"We're trying to get good pictures. Don't worry very much about what I say"
About this Quote
A politician telling you to ignore his words is either a Zen koan or a moment of naked candor about how modern politics actually travels. Bob Dole’s line - “We’re trying to get good pictures. Don’t worry very much about what I say” - strips the press event down to its real product: not policy, not persuasion, but usable imagery. The first sentence frames the whole encounter as production work. “We” isn’t just Dole and his staff; it pulls reporters and photographers into the same assembly line, collaborators in manufacturing a scene that will outlive whatever verbiage gets spoken on-site.
The second sentence lands like a wink and a warning. Dole, a famously blunt, self-aware figure, is acknowledging the asymmetry between performance and meaning. He’s also quietly managing risk: if the sound bite is messy, the photo still communicates discipline, vigor, authority. In an era when a candidate’s “look” can stabilize a narrative better than a paragraph of nuance, the image becomes the message - and the message becomes optional.
The subtext is darker than it sounds. If you “don’t worry” about what he says, you also don’t have to hold him to it. The joke doubles as an indictment of the incentives that reward optics over accountability. Coming from Dole, a World War II veteran turned Senate workhorse, it reads less like cynicism for its own sake than a veteran’s shrug: this is the system we built, and everyone in the room already knows the assignment.
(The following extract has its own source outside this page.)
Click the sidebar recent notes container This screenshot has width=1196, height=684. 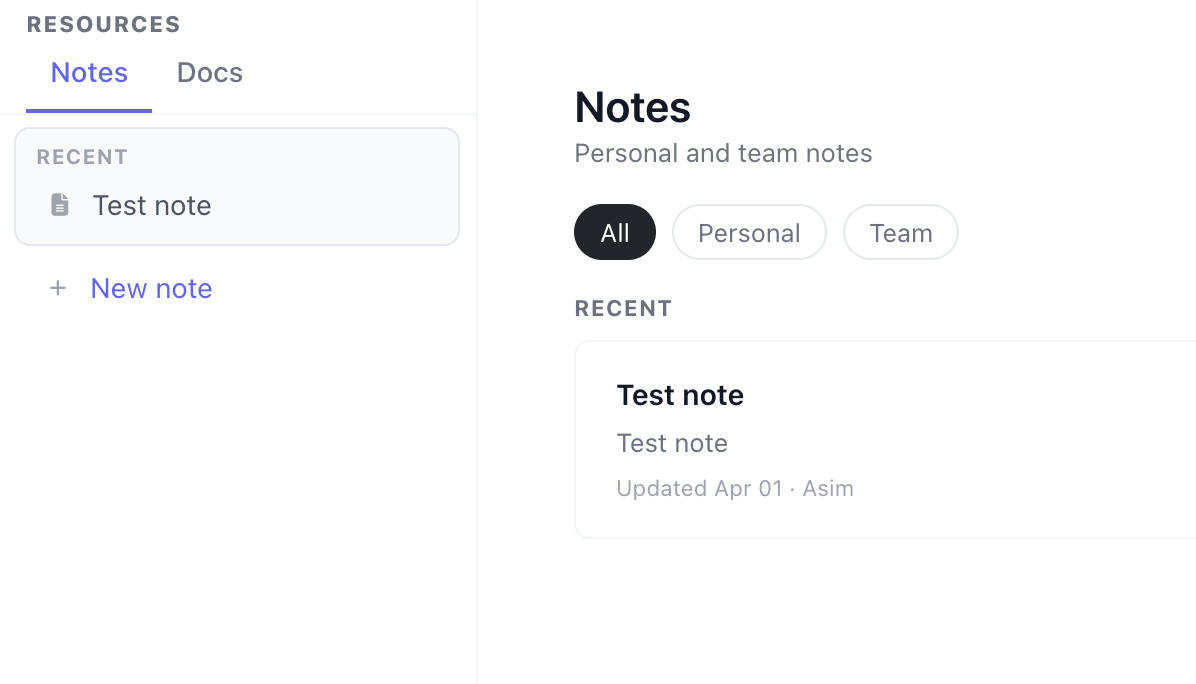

The second sentence lands like a wink and a warning. Dole, a famously blunt, self-aware figure, is acknowledging the asymmetry between performance and meaning. He’s also quietly managing risk: if the sound bite is messy, the photo still communicates discipline, vigor, authority. In an era when a candidate’s “look” can stabilize a narrative better than a paragraph of nuance, the image becomes the message - and the message becomes optional.
The subtext is darker than it sounds. If you “don’t worry” about what he says, you also don’t have to hold him to it. The joke doubles as an indictment of the incentives that reward optics over accountability. Coming from Dole, a World War II veteran turned Senate workhorse, it reads less like cynicism for its own sake than a veteran’s shrug: this is the system we built, and everyone in the room already knows the assignment.